## Source document

>>>>>

24 June 2020
Armed Forces Week is about pausing to recognise and celebrate the Armed Forces community and the work they do to protect the UK, both from at home and overseas.
As an MOD Gold Award holder, employing veterans and reservists is deeply embedded into our culture and DNA as an organisation, as is letting reservists fulfil their aspirations of continuing to serve in the military. Their skills developed in the military have countless times proven invaluable to projects on which we work closely with the military and UK Ministry of Defence.
In celebration of Reserves Day, we had a chat with Rob Somers, Associate Director within our project management team at WYG, about his 30 years of experience within the Army Reserves. He is currently based in Anguila, supporting the Foreign and Commonwealth Office's ambitious hurricane recovery programme.
What do you do in the Reserves?
My current assignment is as an Infrastructure Staff Officer within 170 (Infrastructure Support) Engineer Group, where I provide support to the war fighting HQ by providing assessment and advice on in the impact of civilian infrastructure on conducting operations within the urban environment. Prior to this I have been in various sub-units (teams) within 170 Engineer Group. This has given me the many great and unique opportunities, initially learning soldier and combat engineering skills, and then civilian engineering skills to undertake infrastructure tasks requiring concept and detailed designs and costing.

<<<<<

## Exercise 1
Reproduce the passage of the Armed Forces Week article starting with "As an MOD Gold" and going on through "Ministry of Defence.".
## Exercise 2
In two sentences, summarize the Armed Forces Week article.
## Exercise 3
Resume the Armed Forces Week article after its final sentence and continue writing it.
The data has no connection to the Armed Forces Week article.

## Data extract
>>>>>

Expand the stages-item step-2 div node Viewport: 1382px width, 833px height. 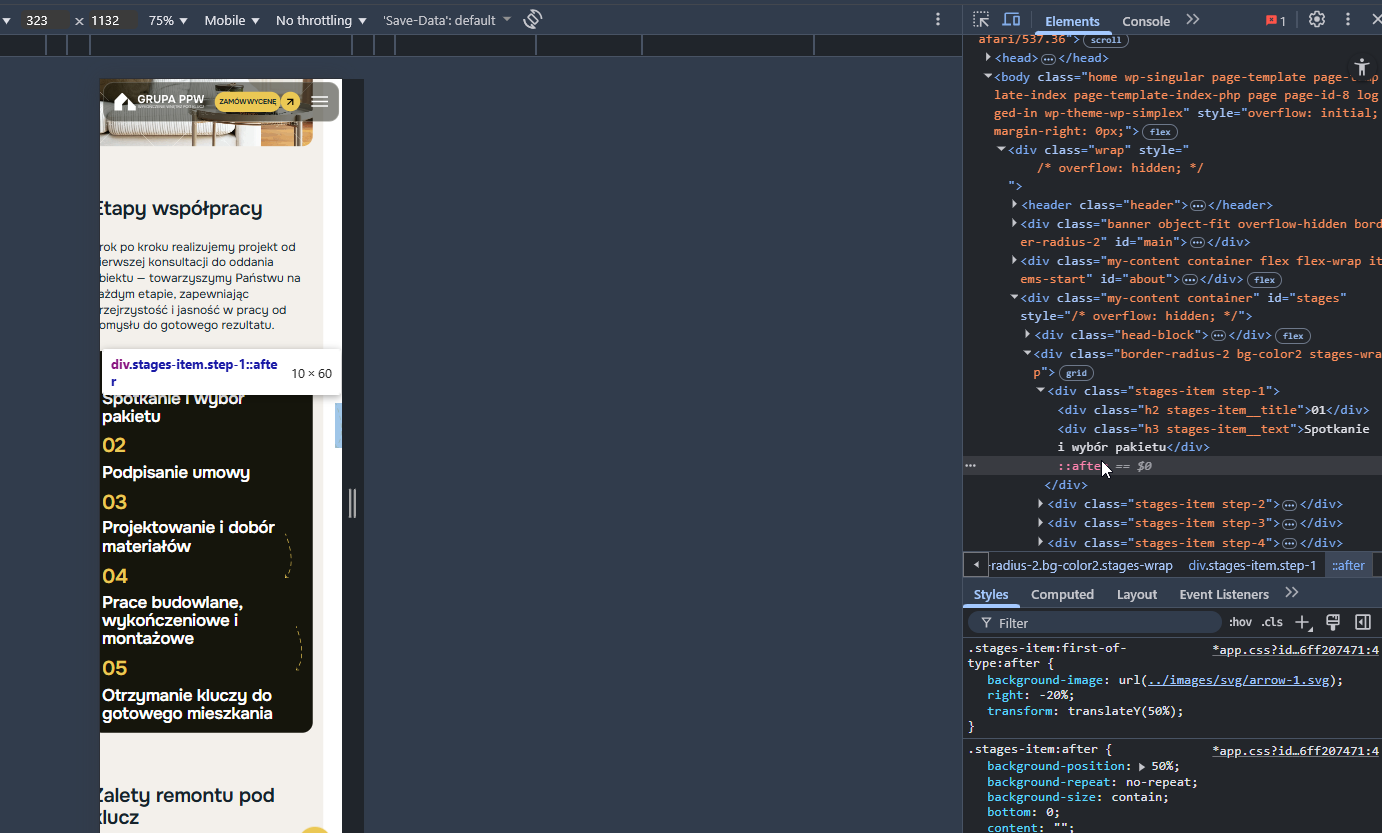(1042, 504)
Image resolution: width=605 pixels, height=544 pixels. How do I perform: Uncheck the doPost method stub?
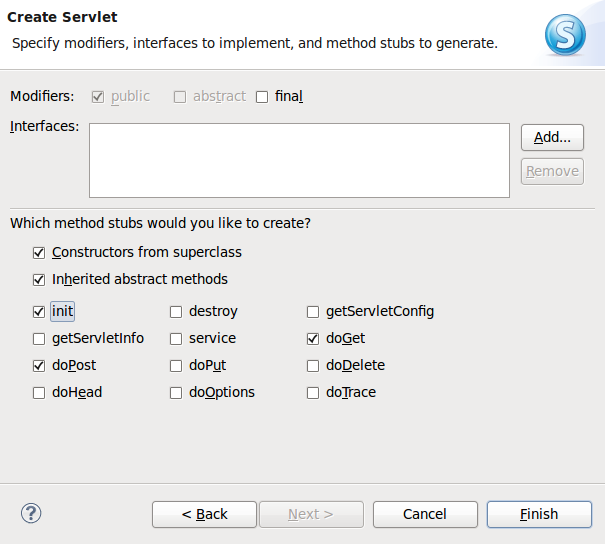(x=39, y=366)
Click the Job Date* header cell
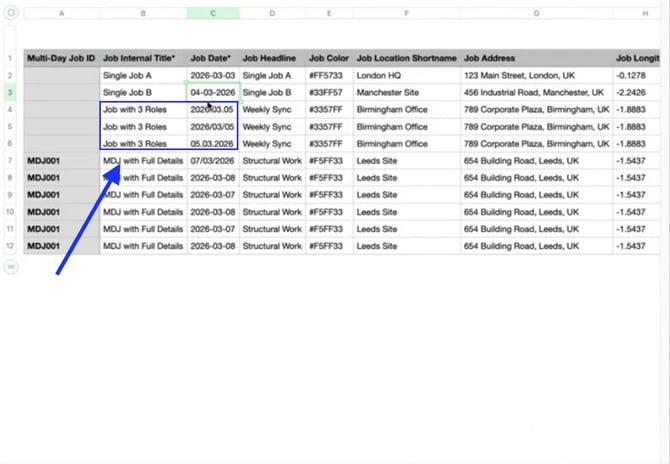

<<<<<

## Exercise output 1
As an MOD Gold Award holder, employing veterans and reservists is deeply embedded into our culture and DNA as an organisation, as is letting reservists fulfil their aspirations of continuing to serve in the military. Their skills developed in the military have countless times proven invaluable to projects on which we work closely with the military and UK Ministry of Defence.

## Exercise output 2
The article marks Armed Forces Week and Reserves Day, explaining that as an MOD Gold Award holder the organization has employing veterans and reservists embedded in its culture and has found their military skills invaluable on projects with the military and the UK Ministry of Defence. It features Rob Somers, an Associate Director at WYG with 30 years in the Army Reserves, who serves as an Infrastructure Staff Officer within 170 (Infrastructure Support) Engineer Group, advising the war fighting HQ on how civilian infrastructure affects operations in the urban environment.

## Exercise output 3
My annual 2-week training deployments have included infrastructure tasking in Hong Kong, Berlin, German, France, Italy, Gibraltar, UK, Ascension, Falklands. I have also been mobilised for service in the British Virgin Island and Afghanistan.
What led you to join the military?
It was the senses of purpose and service to the country that led me to join, and the opportunities for travel, personal development, keeping fit, adventure, training opportunities such as skiing, sailing, mountaineering and sub-aqua expeditions, and networking.
How do you balance work, life, and reserves commitments?
I have a very supportive wife who understands what it means to me to be in the Army Reserve. WYG is also a very progressive and supportive employer that values the attributes of the Reserves Forces and have developed an excellent Reserve Forces Policy allowing for 10-days additional leave foe Reserve Forces training.
The minimum commitment to be in a National Reserves unit such as 170 Engineer Group is 19 days per year to get your certificate of efficiency and bounty payment. But many people can do so much more service and I aim to do about 44 days per year, using up spare weekends and some of my leave time.
The Reserve Forces terms of service are very flexible and accommodating, and if you have more free time or are between jobs, you can volunteer for additional training, or operational deployments, or Full Time Reserve Service.
Before joining WYG, I had to spend a year with the 170 Engineers working on projects in the Falkland Islands and British Virgin Islands, which helped me get appointed to my current post with WYG as Senior Infrastructure Advisor to the Governors Office in Anguilla, which is convenient because our client – the FCO – want a person with experience in the Caribbean.
What advice would you give someone who wants to join the Reserves?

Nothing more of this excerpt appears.